So, the Oblidisideryptch just released a new Berzerker class for the GLOG that absolutely blows my Barbarian out of the water, and has a really evocative Raging mechanic that works like Wizard schools or Bard genres.
Here's how this rage mechanic works (and I totally dig it):
You have Rage Dice (d4s) equal to your level. When you want to enter a rage, roll any number of your Rage Dice. Your rage lasts for (sum) minutes. Rage Dice burn out on 3s or 4s, or if you roll doubles/triples/etc. They only return on a daily or long rest. When you roll doubles or triples on your Rage Dice, you get the related Froth and Malaise effects from your Conduit.
While raging, you get (dice) extra attacks a round, (sum) bonus temporary Hit Points, the Passive benefit of your Conduit, and can use the Active benefit at the cost of cutting (dice) minutes off your rage. You can't take any actions that don't contribute to you brutally murdering things while you're raging, and it automatically expires when all enemies are dead, subdued, or driven off, regardless of how much time is left. You can try to end your rage early on a 1-in-4.
If you aren't currently raging, you also automatically enter a rage with all your remaining Rage Dice when you take damage, unless you succeed on an INT save at a -RD penalty.

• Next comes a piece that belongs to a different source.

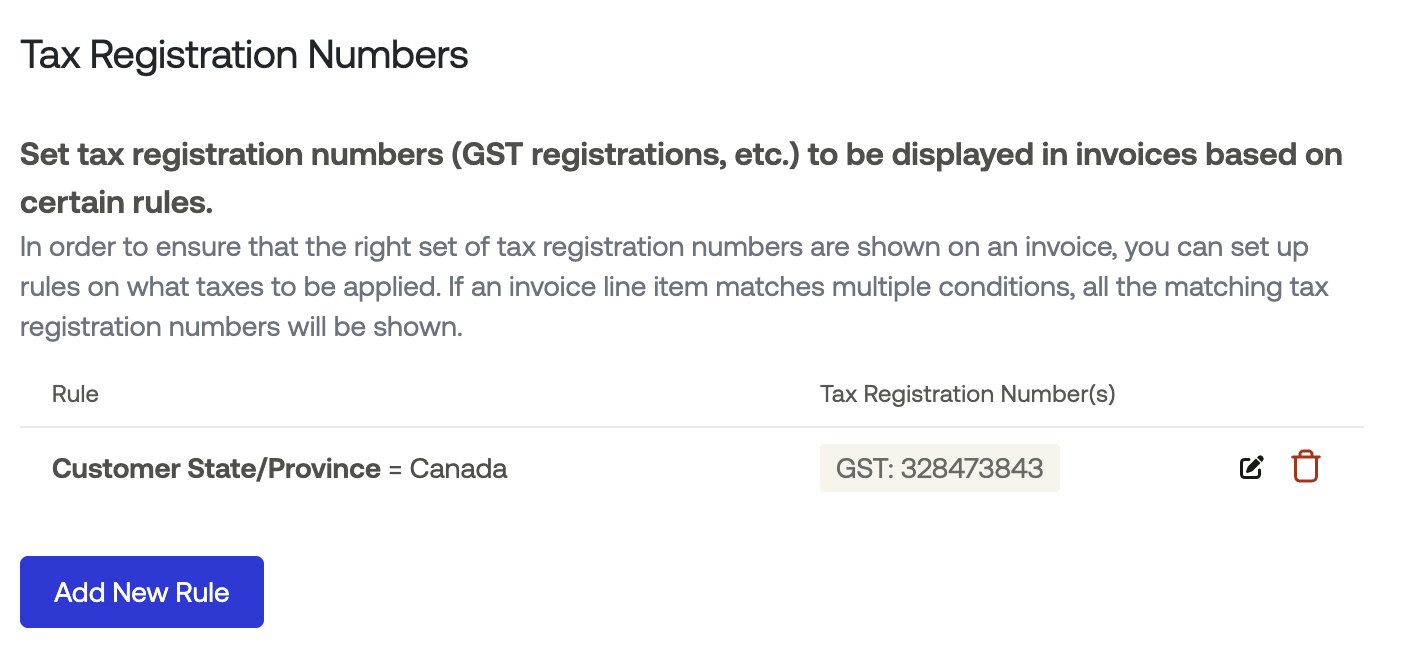Click the Customer State/Province bold label

216,468
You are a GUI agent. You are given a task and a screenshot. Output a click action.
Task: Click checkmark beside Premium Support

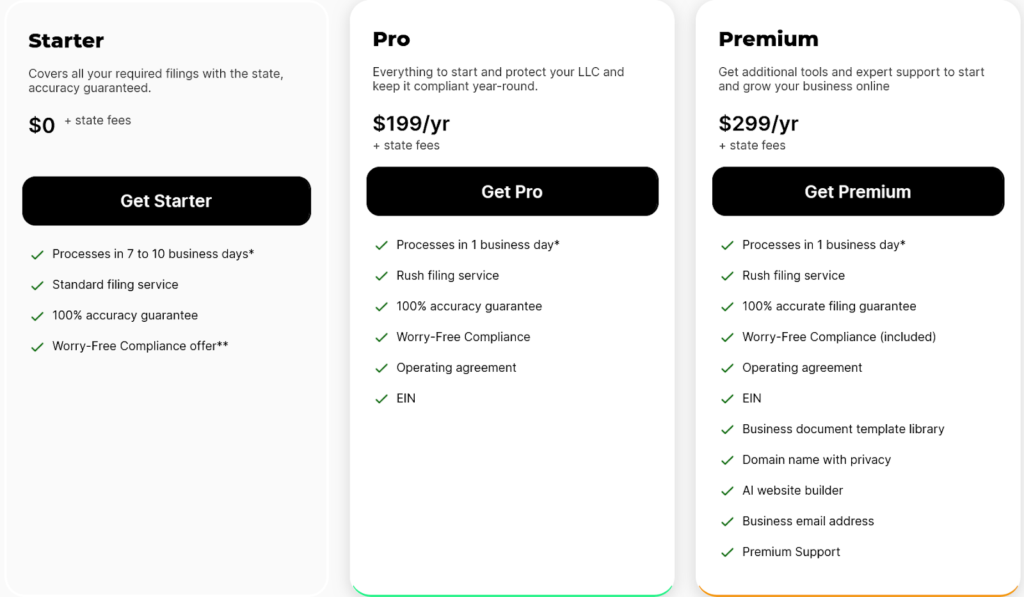point(727,553)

Here's a few more Conduits for aspiring Berzerkers to play with:
Passive
You are supernaturally calm. You cannot be frightened or charmed. Nothing will sway you from your grim mission.
Active
When you pass a save, you can force another creature in the combat within range of the effect to save against it instead.
Doubles
1. You can sense life and emotional states for 100' around you (Froth), but you also feel their pain and take (dice) psychic damage whenever they take damage (Malaise).
2. You can foresee your enemies' attacks, and when you dodge, redirect the attack towards someone else within range (Froth), but your movement is halved (Malaise).
3. Multiply your move speed and jump height by (dice), and you can climb at your move speed (Froth), but when you take damage you're knocked down (Malaise).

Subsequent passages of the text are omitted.